Mrs Sudmalis went to ground briefly following a torrid few days which culminated in her being reduced to tears in Question Time.
Then in Batemans Bay she spoke up again, this time about the unfairness of being in the crosshairs over her description of cuts to Sunday penalty rates as a “gift” to young people. She said the three-day onslaught was gender based.
Especially after the relentless treatment of Julia Gillard by the then Coalition opposition when she was PM, it’s important for female politicians to call out sexism.
But Mrs Sudmalis’s claim gender was behind last week’s furore rings hollow.
Mrs Sudmalis told Fairfax Media she was concerned about “trying to encourage women to stand up for themselves, to be strong and to jump in”. Ironically, it is those very women who stand to lose the most by cuts to penalty rates.
Women are more likely than men to work in the professions which will bear the brunt of the pay cut (they make up 54 per cent of retail and hospitality workers), and they’re also far more likely to work casually or part time.
For many, working on the weekend is necessary – they spend time away from their kids at a time their partners or families are available for childcare, knowing they’ll get paid a little bit extra for giving up this universally valued weekend time.
Social policy commentators, women’s experts and academics from around the country last week told Fairfax Media that the penalty cuts would hit women hardest.
Mrs Sudmalis is right that women in parliament have a harder time than men; that’s clear because there are still far fewer women than men in ministerial positions.

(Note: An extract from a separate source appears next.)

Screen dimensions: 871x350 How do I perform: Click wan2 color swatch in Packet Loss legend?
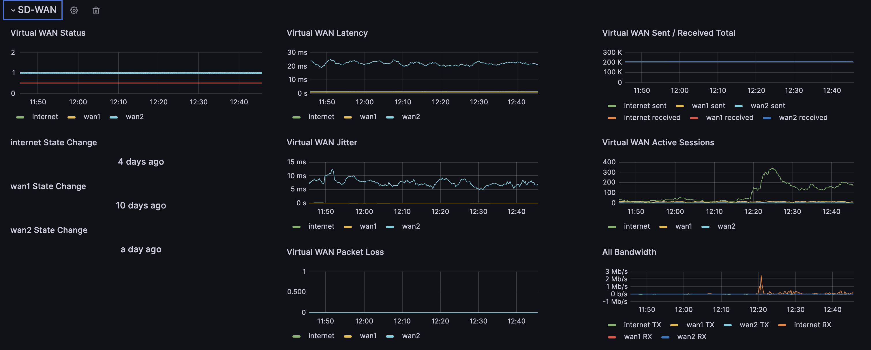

The shrill treatment of Ms Gillard still echoes loudly.
But if Mrs Sudmalis is going to label policies that will widen the already shocking gender pay gap in this country and make it harder for women earn a decent living as “a gift”, she deserves to be called out.
Perhaps instead of mourning the “unfairness of it all” about the way she was treated in the parliament, she should think about how unfair her party’s stance on penalty rates will be for thousands of women.